John Murdoch

Personal information
- Full name: John Livingstone Murdoch
- Date of birth: 6 February 1901
- Place of birth: New Stevenston, Scotland
- Date of death: September 1964 (aged 63)
- Place of death: Corby, England
- Position: Outside right

Youth career
- Clydesdale Wanderers

Senior career*
- Years: Team / Apps / (Gls)
- 1920–1921: Kirkintilloch Rob Roy
- 1921–1928: Airdrieonians / 152 / (27)
- 1928–1933: Motherwell / 142 / (50)
- 1933–1934: Dundee / 37 / (10)
- 1934–1935: Dunfermline Athletic / 16 / (1)
- 1935–1936: Stewarts & Lloyds Corby / 16 / (1)
- Total:  / 347 / (88)

International career
- 1931: Scotland / 1 / (0)

= John Murdoch (footballer) =

Scottish footballer

John Livingstone Murdoch (6 February 1901 – September 1964) was a Scottish footballer who played as an outside right.

==Career==
Born in New Stevenston, Murdoch played club football for Airdrieonians, Motherwell, Dundee and Dunfermline Athletic.

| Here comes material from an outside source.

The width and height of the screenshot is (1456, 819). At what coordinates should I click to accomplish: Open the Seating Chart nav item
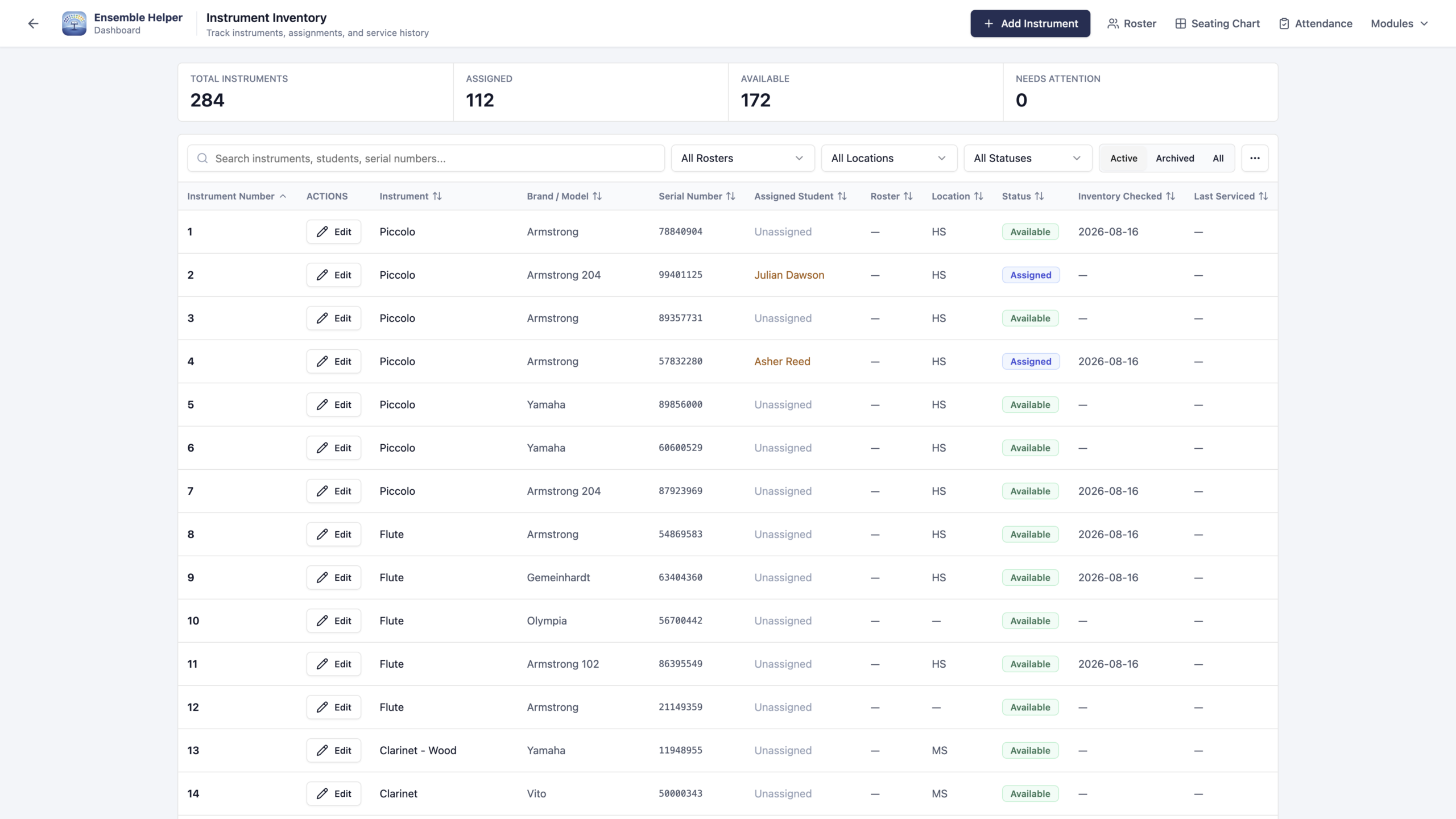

He won the Scottish league championship with Motherwell in 1931–32, also being involved in four other top-three finishes and playing in two Scottish Cup finals (1931 and 1933) with the Steelmen; earlier he also had a role, though less prominent, in Airdrie's four consecutive runners-up positions, though was not involved in their Scottish Cup win in 1924.

Murdoch made one appearance for Scotland in 1931 against Ireland.